Even if we compare Lumenis with companies like DUSA Pharmaceutical (DUSA), Miravent Medical Technologies and Candela Corporation (CLZR), it’s clear that Lumenis is the gorilla in this market. Lumenis spends about $26 million on R&D, which is very significant in markets like the skin-treatment market. When you’re the leader in a $10 billion market, and when all experts agree your EPS will be $2 this year, there’s only one explanation to your share being traded at $14 per share: lack of trust.

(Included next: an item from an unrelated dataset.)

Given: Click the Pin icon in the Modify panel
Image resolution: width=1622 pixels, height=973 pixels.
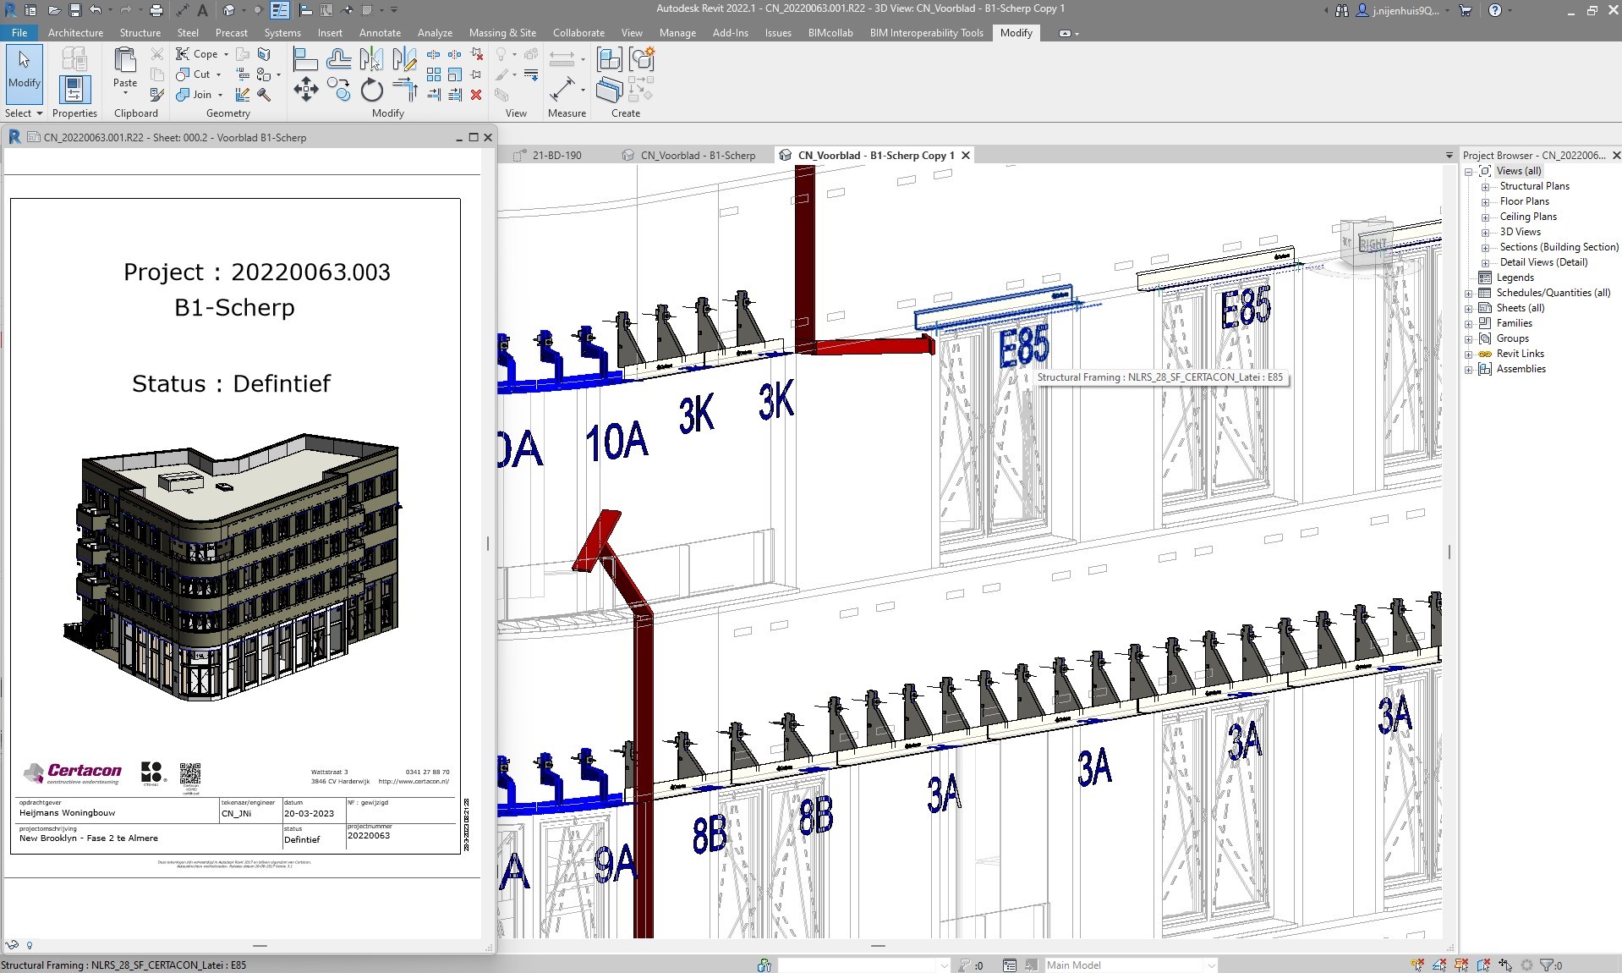Looking at the screenshot, I should click(x=474, y=74).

It’s already happened to TTI Team Telecom International (Nasdaq: TTIL). Teva (Nasdaq: TEVA) went several such episodes, and so did Check Point (Nasdaq: CHKP) in the more distant past. But none went through it under such an onslaught by shortists, which only fuels the distrust.

Since we know Lumenis chairman Prof. Frenkel and Lumenis president Yacha Sutton just as well as we know Teva’s Eli Hurvitz and Israel Makov, we can tell you not to get all worked up over the falls. But since this column doesn’t offer advice, only gossip, please check things out for yourselves. Lumenis isn’t duty bound to say more than it already has, but we haven’t a doubt about what investors want. They’d like to see Frenkel coming out with an unequivocal statement that everything’s just fine.




The above recommendations were made by a person/s working in the investment industry who may hold positions in securities mentioned in the column. This column should not be taken as advice to buy, sell or continue to hold any securities, and anyone acting on the advice of this column does so at his or her own risk.